1. Can you please clarify what is your objective in altering the accounts for a company which has been sold? What do you want to achieve? Have you considered that you may be prosecuted if you incorrectly stated accounts as a director? What is the effect of the material alteration in the accounts? Namely is more money owed to a third party, or is the value of the business you sold affected, or who else does it affect? Why did ou file incorrect accounts in the past?

Customer: replied 12 months ago.
I was the owner of a small company. SME do not need audited accounts. I used a institute of Taxation person to prepare and file accounts prepared by an in-house bookkeeper. The in-house book- keeper died and the Institute of taxation specialist then took over the book-keeping role (at least in part) The error concerns Depreciation of Plant and Machinery. It should have been depreciated over ten years but instead it was done over 4 years. I did not spot this error when I signed the accounts. I have spotted it recently when I obtained a copy of the asset register that I needed for another function. The cumulative effect of the error will have depressed the fixed assets and profits. It is unlikely to have had an impact on taxation due to a considerable increase in capital allowance during this period. Signing accounts that are wrong has sanctions. Knowingly not correcting them I suspect will have worse sanctions. The value I received for the company was adversely affected. The new owner is a large Company and had full access to all figures together with their Accountant and should have spotted this error at the time of the sale. They were also a minority shareholder and had a Director on board. The impact is only likely to be me financially and the data at companies House shows the company performing less we off . Other than for borrowing there should be no negative impact on anyone else. The company has no borrowings

2. The first thing you should know is that section 1096 of the Companies Act, 2006, provides that the Registrar in the Companies House may rectify account or any filing of accounts pursuant to the Order made by a court under this section. So, if you want to rectify the accounts, you really need to get yourself a company law solicitor and make an application under this section to the court. However, you can do this yourself, but I would not recommend it.

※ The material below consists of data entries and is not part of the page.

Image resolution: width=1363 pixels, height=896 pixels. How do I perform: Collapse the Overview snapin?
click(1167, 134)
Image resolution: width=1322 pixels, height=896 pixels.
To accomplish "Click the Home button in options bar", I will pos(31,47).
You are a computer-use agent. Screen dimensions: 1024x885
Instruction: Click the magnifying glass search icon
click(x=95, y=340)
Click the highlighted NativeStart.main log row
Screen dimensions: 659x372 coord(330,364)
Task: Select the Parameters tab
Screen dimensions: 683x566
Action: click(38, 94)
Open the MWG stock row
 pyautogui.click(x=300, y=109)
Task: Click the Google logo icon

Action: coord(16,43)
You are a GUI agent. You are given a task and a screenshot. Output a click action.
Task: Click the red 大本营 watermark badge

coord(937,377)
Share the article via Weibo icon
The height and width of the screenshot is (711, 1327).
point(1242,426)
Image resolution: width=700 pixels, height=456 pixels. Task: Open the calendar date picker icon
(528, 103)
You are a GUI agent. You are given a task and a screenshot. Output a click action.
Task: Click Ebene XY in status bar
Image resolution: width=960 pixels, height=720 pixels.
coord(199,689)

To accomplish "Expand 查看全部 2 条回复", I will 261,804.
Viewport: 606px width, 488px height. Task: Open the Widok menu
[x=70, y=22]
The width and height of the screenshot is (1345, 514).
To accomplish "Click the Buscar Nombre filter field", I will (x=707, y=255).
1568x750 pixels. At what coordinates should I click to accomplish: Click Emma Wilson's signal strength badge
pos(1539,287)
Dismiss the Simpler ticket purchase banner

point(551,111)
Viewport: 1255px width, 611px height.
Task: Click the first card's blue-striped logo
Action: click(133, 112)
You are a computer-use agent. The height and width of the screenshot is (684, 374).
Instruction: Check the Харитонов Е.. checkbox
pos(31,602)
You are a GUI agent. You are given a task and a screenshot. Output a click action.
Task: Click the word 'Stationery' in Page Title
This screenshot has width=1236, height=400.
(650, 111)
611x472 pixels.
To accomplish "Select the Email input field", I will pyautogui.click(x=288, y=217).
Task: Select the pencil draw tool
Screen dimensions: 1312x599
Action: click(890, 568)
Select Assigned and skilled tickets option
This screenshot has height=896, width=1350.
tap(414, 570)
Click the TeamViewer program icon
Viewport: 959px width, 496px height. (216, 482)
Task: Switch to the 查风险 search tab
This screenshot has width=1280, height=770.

3. Be aware in making an application under this section, you need to state why the application is being made and how the error arose. Be aware that it is unusual that a former owner of a limited company would make this type of application. Be aware additionally, that in law, you won't be able to revisit the sale valuation given to you for the company. You cannot in effect alter the deal you freely entered into with knowledge of the error in the company accounts. This is the situation even though the purchaser also had a director on board. The responsibility for correctly filing accounts fell on all directors equally with the Company Secretary responsible for the administrative task of filing the accounts.

4. In your application, you would simply state that the incorrect set of accounts were filed and the corrected accounts represent the true and fair view of the position of the company. The court will accept a plea that human error was involved so long as it corrects the position.

5. Be aware that despite what you say, a change in allowable capital allowances will have an effect upon taxation. So, returns to HMRC for the company for this period will also have to be revisited.